BentonFaceLaura Benton
English Teacher
Woodford County High School, Versailles, KY
BLSE 2013, funded by the C. E. and S. Foundation

In this interview conducted near the end of her first year as a Bread Loaf Teacher Network / C. E. & S Foundation Fellow, Laura Benton of Versailles, Kentucky reflects on how one summer at Bread Loaf continues to inspire and transform her teaching.

TM: Could you describe how your first summer at Bread Loaf’s Vermont campus has influenced your teaching back home, at Woodford County High School?

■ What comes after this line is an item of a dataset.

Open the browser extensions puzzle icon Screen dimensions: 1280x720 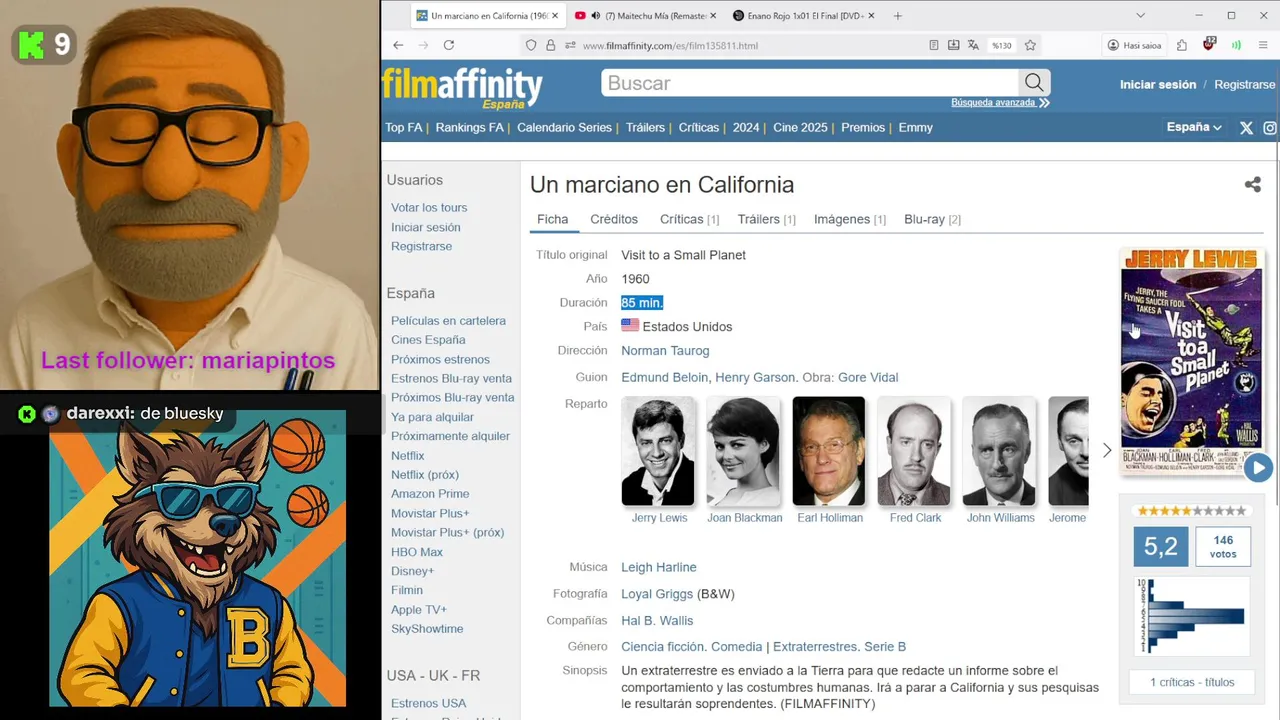[x=1182, y=45]
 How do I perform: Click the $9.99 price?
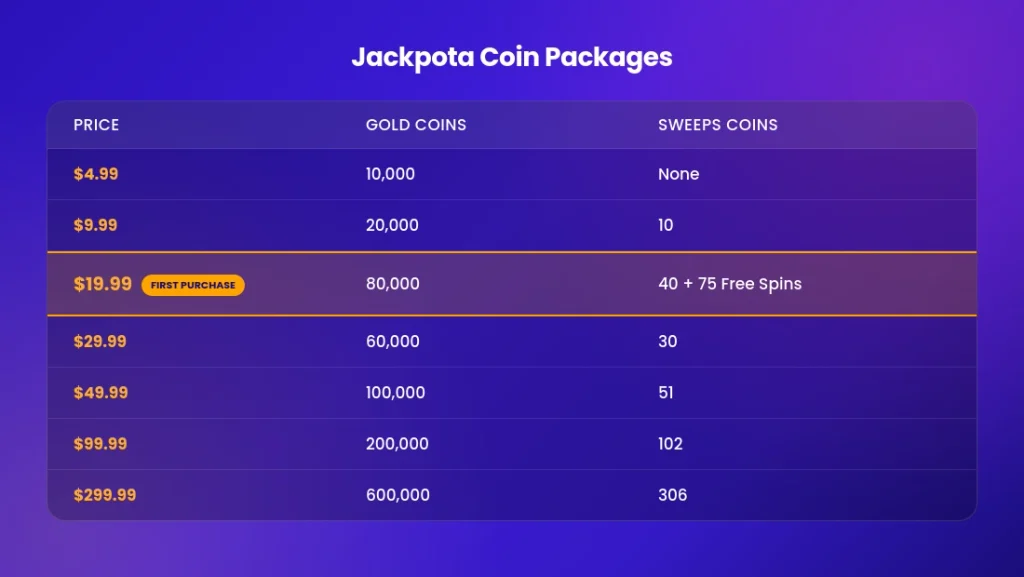pos(95,225)
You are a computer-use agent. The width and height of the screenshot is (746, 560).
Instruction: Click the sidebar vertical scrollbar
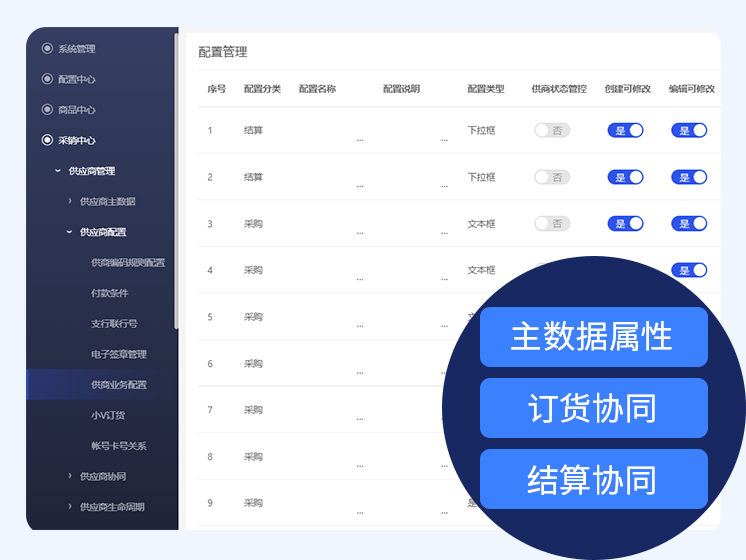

LB: The seven-week Bread Loaf experience has catapulted me through the year, keeping my mind fresh with inspiration. At Bread Loaf, I delved deeply into both pedagogy and literature and came home energized and filled with ways to diversify and enrich my curriculum. Professor Bicks’s Remeber Me course inspired me to rearrange my Shakespeare units to be more interactive. I flipped the classroom to emphasize student-run discussions over lecture. I used Professor Bicks’s class as a model to create an atmosphere for students to discover the text on their own and to celebrate their individual interpretations. On discussion days, students sit in the Bread Loaf circle, and everyone is equal before the text. I attribute the surge in interest my students now have for Shakespeare to my allowing them to guide their own learning. I am plan to use Professor Bicks’s “off stage scene” assignment towards the end of the trimester. I’ll ask students to imagine an “off stage scene” missing from the original text and then research an element of their imagined scene. The project will culminate with a dramatic interpretation or a video project presentation. To complete this assignment at Bread Loaf required me to truly understand the existing text and to make informed choices for a project. I anticipate the same being true for my students, and I look forward to their unique interpretations. I acquired a variety of strategies from Professor Baca’s Translingual Pedagogies. A creative nonfiction essay added to my curriculum gives students an opportunity to write literacy autobiographies and manifestos. Students choose between a traditional hourglass essay and an “Anzaldua-inspired” style piece that encourages them to be more creative, and utilize non-linear, less formal writing techniques. Students also submit a multimedia piece that provides a new lens for viewing their writing. Both the literacy autobiography and the manifesto assignments had fantastic results, impelling students to be their authentic selves, rather than taking the easy way out. The combination provided an opportunity for students to focus on product creation rather than test scores. The Bread Loaf altered my teaching repertoire. I promote discussion, emphasize product-based learning, and encourage authentic self-discovery. At Bread Loaf, I learned how to create a literary environment that energizes the classroom and allows students to express their ideas. I look forward to another fantastic summer in Vermont.

TM: Traditionally, part of a Bread Loaf fellow’s summer work is to plan year-round collaborations with colleagues. Could you describe some of the collaborative work that has grown out of your first Bread Loaf summer?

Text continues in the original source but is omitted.